# SOURCE INFORMATION
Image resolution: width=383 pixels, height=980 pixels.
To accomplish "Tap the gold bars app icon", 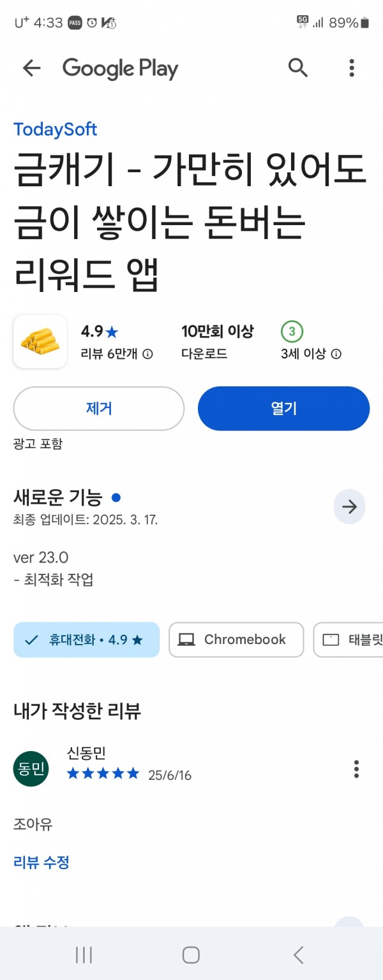I will click(40, 341).
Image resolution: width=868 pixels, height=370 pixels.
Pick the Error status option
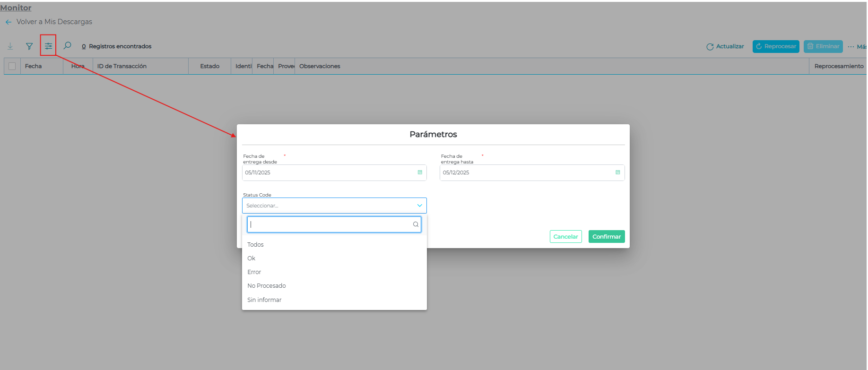[x=254, y=272]
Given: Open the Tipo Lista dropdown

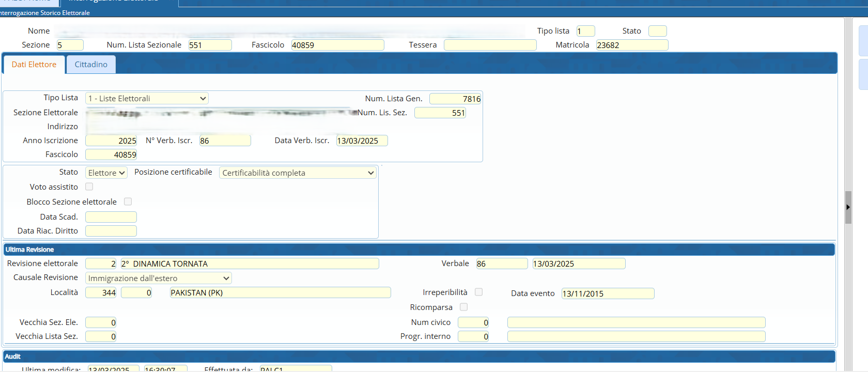Looking at the screenshot, I should pos(147,98).
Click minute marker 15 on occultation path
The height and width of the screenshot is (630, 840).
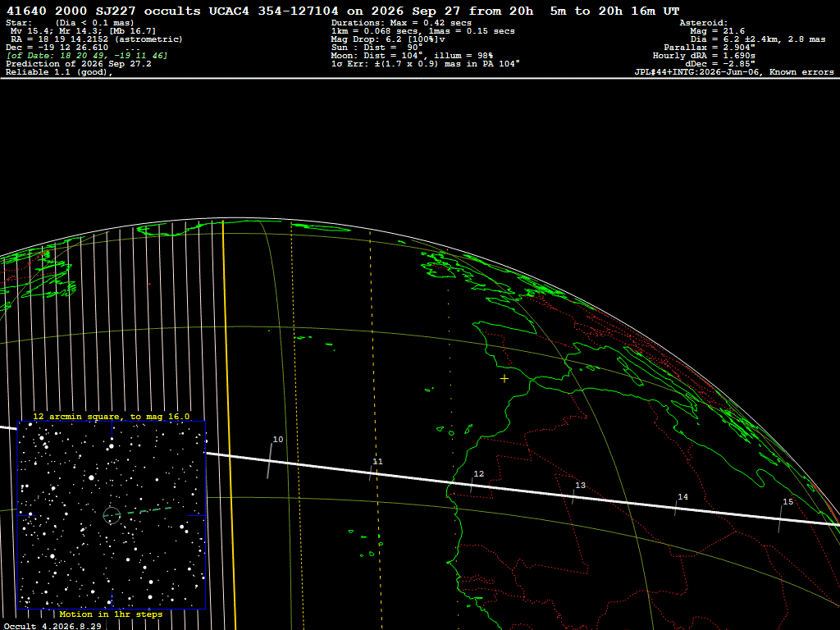788,502
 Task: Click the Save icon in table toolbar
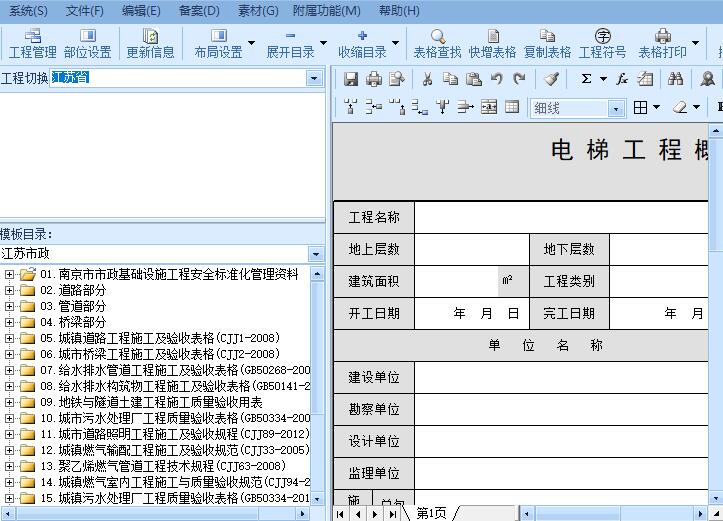click(x=351, y=79)
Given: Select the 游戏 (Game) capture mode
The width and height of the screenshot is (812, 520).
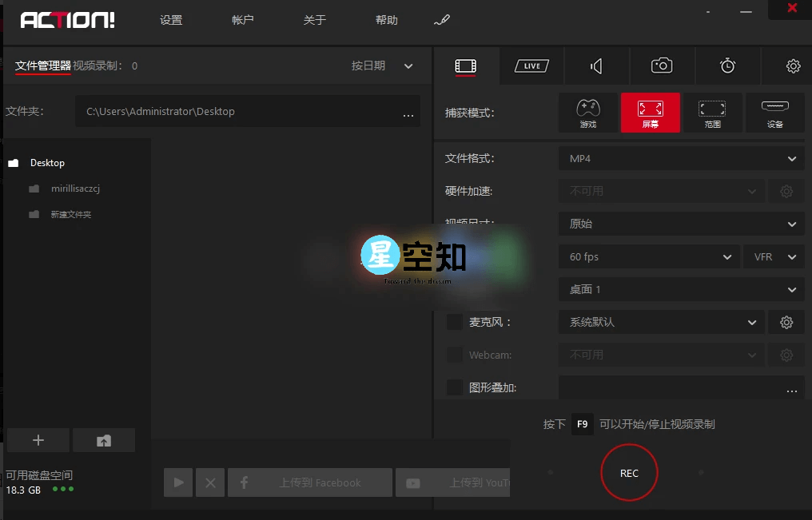Looking at the screenshot, I should click(587, 112).
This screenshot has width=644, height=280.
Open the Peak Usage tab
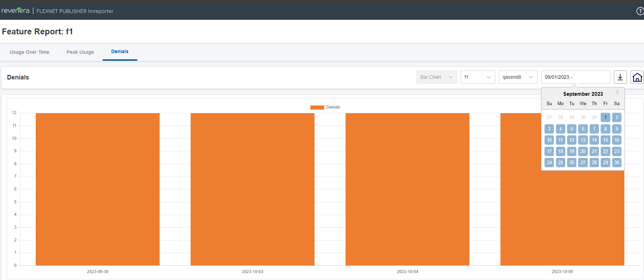(80, 52)
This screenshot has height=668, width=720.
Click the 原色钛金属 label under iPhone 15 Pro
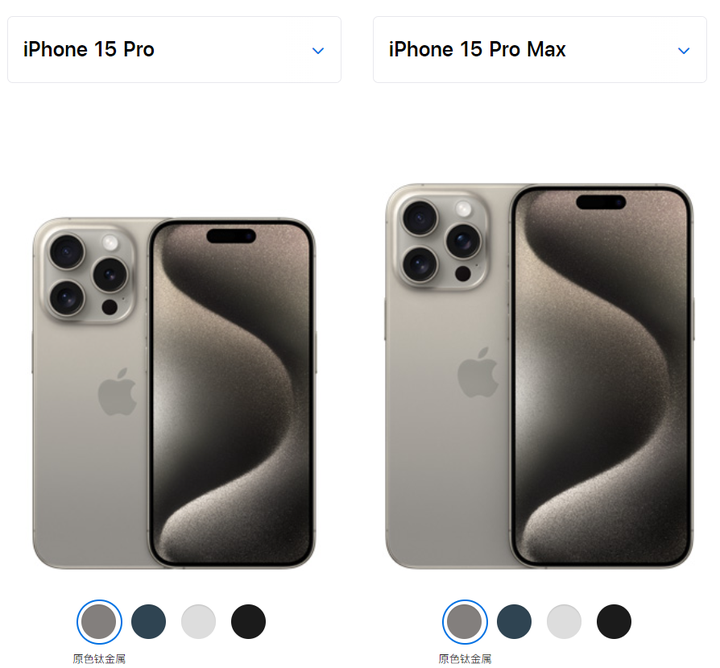coord(99,659)
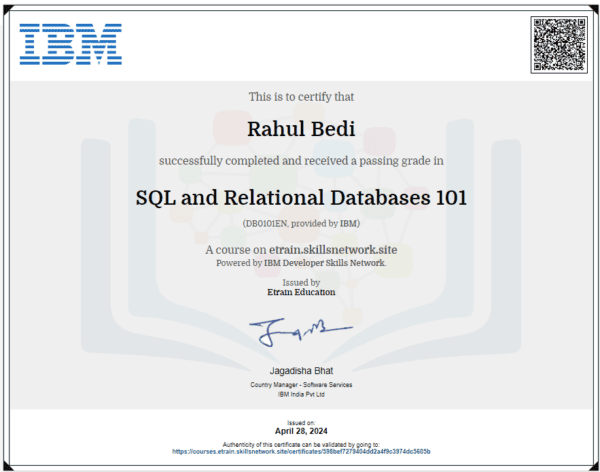Image resolution: width=600 pixels, height=472 pixels.
Task: Click the SQL and Relational Databases 101 title
Action: click(300, 197)
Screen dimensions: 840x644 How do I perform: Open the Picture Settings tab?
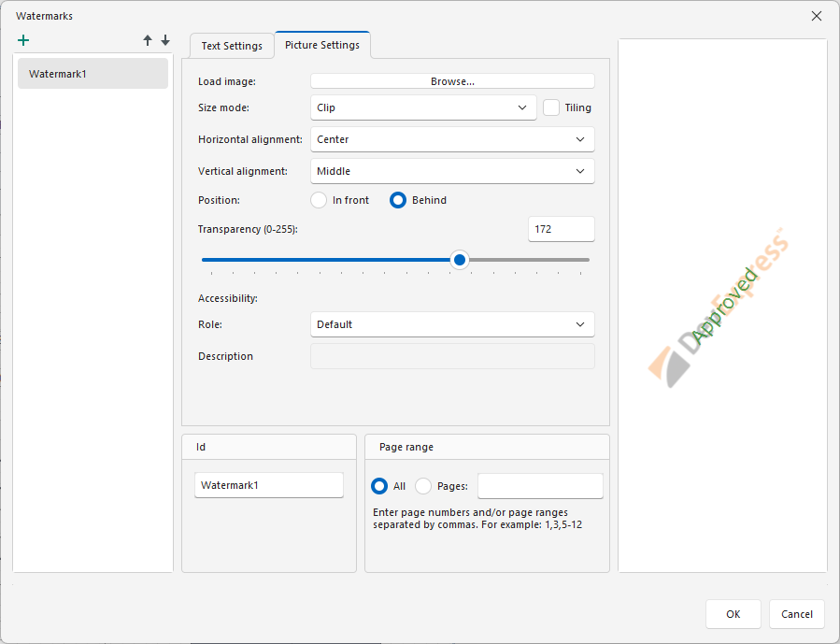coord(322,45)
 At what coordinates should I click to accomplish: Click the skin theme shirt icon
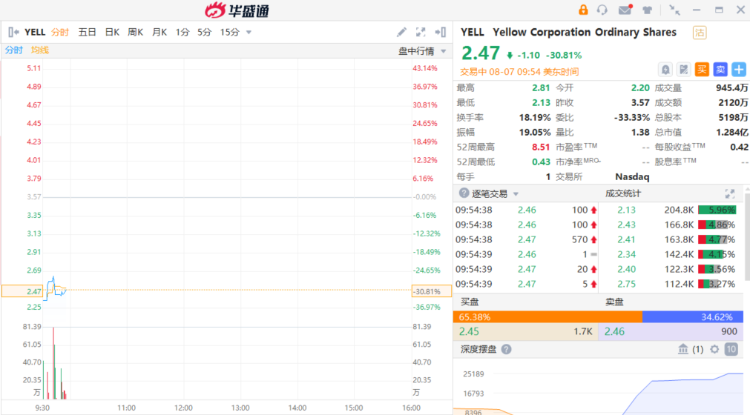click(648, 10)

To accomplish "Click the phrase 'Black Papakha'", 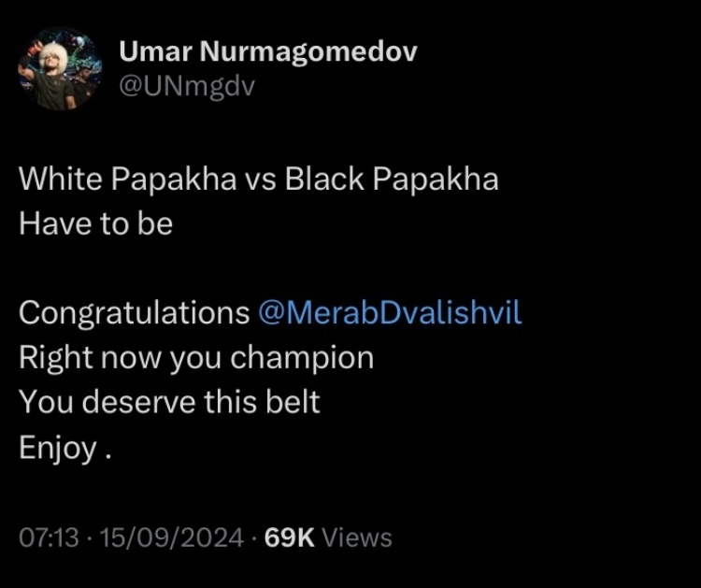I will coord(392,179).
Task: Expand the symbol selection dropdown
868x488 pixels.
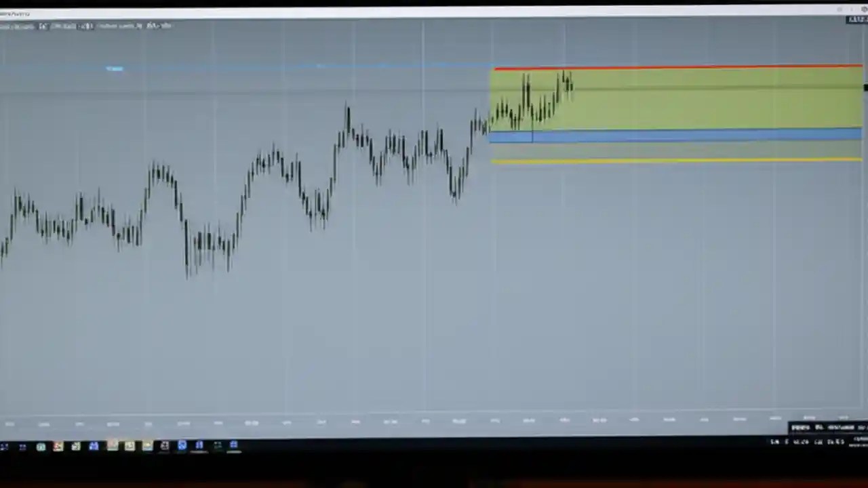Action: pyautogui.click(x=20, y=26)
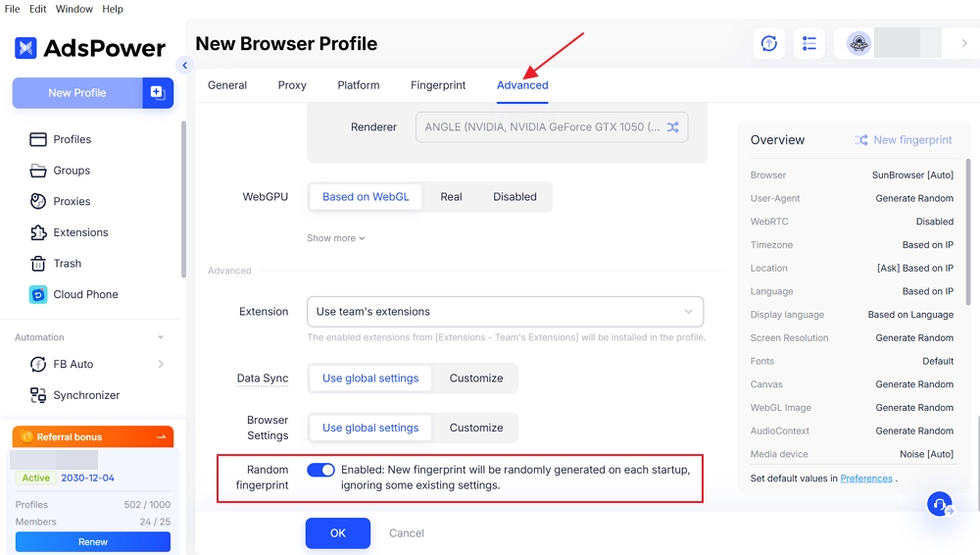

# WORK ORDER
Reproduce each line from the listing above that includes the word "This".

# EXERCISE RESULT
This screenshot has width=644, height=280.
This screenshot has height=668, width=720.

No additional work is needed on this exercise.